--- start of Exercise data ---

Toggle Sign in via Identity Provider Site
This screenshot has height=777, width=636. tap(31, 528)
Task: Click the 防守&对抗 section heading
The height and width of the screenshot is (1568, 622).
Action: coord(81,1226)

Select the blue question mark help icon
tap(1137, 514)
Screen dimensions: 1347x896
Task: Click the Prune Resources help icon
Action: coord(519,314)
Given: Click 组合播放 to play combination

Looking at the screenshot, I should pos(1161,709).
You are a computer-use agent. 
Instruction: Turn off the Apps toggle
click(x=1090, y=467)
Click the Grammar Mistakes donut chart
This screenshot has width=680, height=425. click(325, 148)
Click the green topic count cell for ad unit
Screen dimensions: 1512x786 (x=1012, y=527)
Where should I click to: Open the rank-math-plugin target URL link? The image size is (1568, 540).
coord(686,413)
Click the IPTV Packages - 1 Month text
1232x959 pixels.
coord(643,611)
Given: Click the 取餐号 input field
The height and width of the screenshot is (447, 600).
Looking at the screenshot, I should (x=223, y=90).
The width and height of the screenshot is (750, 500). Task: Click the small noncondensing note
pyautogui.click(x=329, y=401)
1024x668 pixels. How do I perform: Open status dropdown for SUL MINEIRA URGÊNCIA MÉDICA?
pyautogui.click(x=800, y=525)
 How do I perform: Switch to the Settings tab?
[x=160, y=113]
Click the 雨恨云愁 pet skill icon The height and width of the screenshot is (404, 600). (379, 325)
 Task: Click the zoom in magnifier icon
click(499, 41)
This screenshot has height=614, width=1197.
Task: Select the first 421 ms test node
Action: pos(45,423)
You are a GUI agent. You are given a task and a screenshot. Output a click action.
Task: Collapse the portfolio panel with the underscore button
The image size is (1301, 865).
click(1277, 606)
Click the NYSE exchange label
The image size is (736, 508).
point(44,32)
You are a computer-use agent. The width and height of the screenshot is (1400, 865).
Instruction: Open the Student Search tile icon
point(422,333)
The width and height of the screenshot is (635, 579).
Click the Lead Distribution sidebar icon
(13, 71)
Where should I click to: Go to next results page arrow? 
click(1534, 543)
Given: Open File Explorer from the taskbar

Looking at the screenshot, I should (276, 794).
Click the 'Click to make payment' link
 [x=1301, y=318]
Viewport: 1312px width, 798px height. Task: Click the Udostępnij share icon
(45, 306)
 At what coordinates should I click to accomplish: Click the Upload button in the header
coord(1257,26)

--- end of Exercise data ---

Problem:
Write out the lines word for word, from the first one through the line containing "Looking at the screenshot, I should pos(1161,709).".

Complete output:
Toggle Sign in via Identity Provider Site
This screenshot has height=777, width=636. tap(31, 528)
Task: Click the 防守&对抗 section heading
The height and width of the screenshot is (1568, 622).
Action: coord(81,1226)

Select the blue question mark help icon
tap(1137, 514)
Screen dimensions: 1347x896
Task: Click the Prune Resources help icon
Action: coord(519,314)
Given: Click 组合播放 to play combination

Looking at the screenshot, I should pos(1161,709).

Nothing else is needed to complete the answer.